Estos movimientos se suman a una serie de ajustes en la estructura gubernamental reportados en las últimas semanas. Entre los cambios relevantes figura la salida de Vladimir Padrino López del Ministerio de Defensa y la entrada de Gustavo González López, así como relevos en las carteras de Energía Eléctrica y Transporte. Las fuentes indican que estas decisiones se dan en un contexto de reacomodos dentro del aparato estatal, aunque existen contradicciones en los reportes sobre el estatus exacto del gobierno y la sucesión del poder ejecutivo tras la captura de Nicolás Maduro.
La situación política de Venezuela mantiene atención internacional debido a la ambigüedad sobre la naturaleza del mandato actual.
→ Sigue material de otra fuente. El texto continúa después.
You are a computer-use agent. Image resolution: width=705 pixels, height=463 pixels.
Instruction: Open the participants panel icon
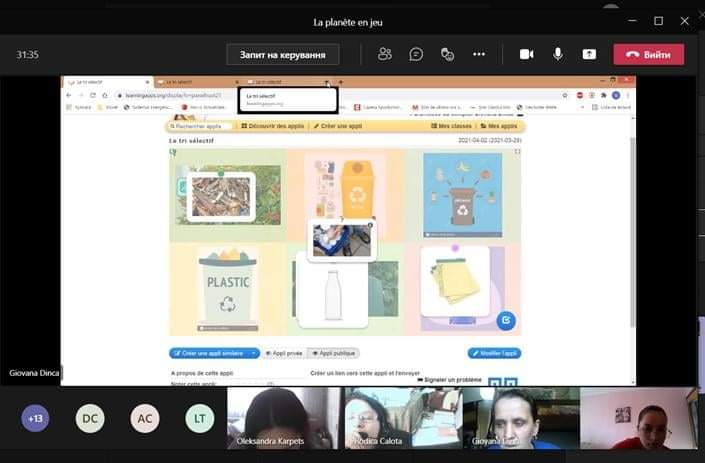(385, 54)
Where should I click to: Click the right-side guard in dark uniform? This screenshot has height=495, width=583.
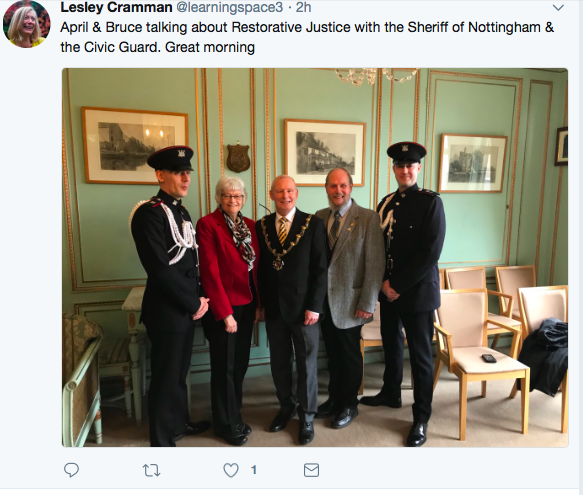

Mientras algunas fuentes refieren a Rodríguez como presidenta encargada que asumió funciones tras eventos ocurridos en enero de 2026, otras narrativas presentan discrepancias sobre la denominación del cargo y las circunstancias de la transición. Esta incertidumbre se refleja en las reacciones diplomáticas y en la cobertura de los medios sobre la legitimidad y continuidad de las instituciones venezolanas.
Paralelamente, el proceso legal contra Nicolás Maduro continúa en Nueva York, mientras actores internacionales monitorean la evolución de la crisis. La reestructuración del gabinete busca, según los voceros oficiales, optimizar la gestión económica y la proyección diplomática del país en un escenario marcado por presiones externas y la necesidad de diversificación productiva.